**EXERCISE PROMPT**
Once you have reviewed the listing below, restate it word for word.
********
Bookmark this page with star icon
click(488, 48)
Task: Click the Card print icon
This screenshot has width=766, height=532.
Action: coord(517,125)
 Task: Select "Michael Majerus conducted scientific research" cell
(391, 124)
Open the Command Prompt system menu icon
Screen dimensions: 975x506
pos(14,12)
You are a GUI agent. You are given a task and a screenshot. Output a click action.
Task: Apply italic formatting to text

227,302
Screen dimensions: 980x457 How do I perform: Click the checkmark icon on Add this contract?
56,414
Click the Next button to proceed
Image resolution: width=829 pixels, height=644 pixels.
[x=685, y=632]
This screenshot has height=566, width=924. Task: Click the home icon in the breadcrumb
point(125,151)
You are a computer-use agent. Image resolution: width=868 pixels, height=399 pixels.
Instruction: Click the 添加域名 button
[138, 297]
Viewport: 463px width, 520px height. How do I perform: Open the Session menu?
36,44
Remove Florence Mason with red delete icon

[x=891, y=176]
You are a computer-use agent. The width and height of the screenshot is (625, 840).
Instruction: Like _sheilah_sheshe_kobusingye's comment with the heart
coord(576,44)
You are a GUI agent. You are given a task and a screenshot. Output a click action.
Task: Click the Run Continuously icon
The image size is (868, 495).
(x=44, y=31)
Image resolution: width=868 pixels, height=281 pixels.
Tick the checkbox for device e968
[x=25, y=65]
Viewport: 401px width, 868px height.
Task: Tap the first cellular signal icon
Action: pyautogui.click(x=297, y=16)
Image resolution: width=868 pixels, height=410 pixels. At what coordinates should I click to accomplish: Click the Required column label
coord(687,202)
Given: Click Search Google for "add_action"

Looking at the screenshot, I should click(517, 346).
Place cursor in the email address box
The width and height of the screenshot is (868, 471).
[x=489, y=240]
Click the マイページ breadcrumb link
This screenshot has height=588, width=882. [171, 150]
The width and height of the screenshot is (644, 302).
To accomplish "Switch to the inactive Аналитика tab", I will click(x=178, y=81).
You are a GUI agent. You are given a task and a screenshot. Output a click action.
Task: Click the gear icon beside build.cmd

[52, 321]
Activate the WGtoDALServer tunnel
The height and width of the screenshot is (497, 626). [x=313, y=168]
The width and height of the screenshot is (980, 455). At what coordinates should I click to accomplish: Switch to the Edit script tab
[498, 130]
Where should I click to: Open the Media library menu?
********
**TASK SOLUTION**
Bookmark this page with star icon
click(488, 48)
Task: Click the Card print icon
This screenshot has width=766, height=532.
Action: coord(517,125)
 Task: Select "Michael Majerus conducted scientific research" cell
(391, 124)
Open the Command Prompt system menu icon
Screen dimensions: 975x506
pos(14,12)
You are a GUI agent. You are given a task and a screenshot. Output a click action.
Task: Apply italic formatting to text

227,302
Screen dimensions: 980x457 How do I perform: Click the checkmark icon on Add this contract?
56,414
Click the Next button to proceed
Image resolution: width=829 pixels, height=644 pixels.
[x=685, y=632]
This screenshot has height=566, width=924. Task: Click the home icon in the breadcrumb
point(125,151)
You are a computer-use agent. Image resolution: width=868 pixels, height=399 pixels.
Instruction: Click the 添加域名 button
[138, 297]
Viewport: 463px width, 520px height. How do I perform: Open the Session menu?
36,44
Remove Florence Mason with red delete icon

[x=891, y=176]
You are a computer-use agent. The width and height of the screenshot is (625, 840).
Instruction: Like _sheilah_sheshe_kobusingye's comment with the heart
coord(576,44)
You are a GUI agent. You are given a task and a screenshot. Output a click action.
Task: Click the Run Continuously icon
The image size is (868, 495).
(x=44, y=31)
Image resolution: width=868 pixels, height=281 pixels.
Tick the checkbox for device e968
[x=25, y=65]
Viewport: 401px width, 868px height.
Task: Tap the first cellular signal icon
Action: pyautogui.click(x=297, y=16)
Image resolution: width=868 pixels, height=410 pixels. At what coordinates should I click to accomplish: Click the Required column label
coord(687,202)
Given: Click Search Google for "add_action"

Looking at the screenshot, I should click(517, 346).
Place cursor in the email address box
The width and height of the screenshot is (868, 471).
[x=489, y=240]
Click the マイページ breadcrumb link
This screenshot has height=588, width=882. [171, 150]
The width and height of the screenshot is (644, 302).
To accomplish "Switch to the inactive Аналитика tab", I will click(x=178, y=81).
You are a GUI agent. You are given a task and a screenshot. Output a click action.
Task: Click the gear icon beside build.cmd

[52, 321]
Activate the WGtoDALServer tunnel
The height and width of the screenshot is (497, 626). [x=313, y=168]
The width and height of the screenshot is (980, 455). At what coordinates should I click to accomplish: Switch to the Edit script tab
[498, 130]
Where should I click to: Open the Media library menu?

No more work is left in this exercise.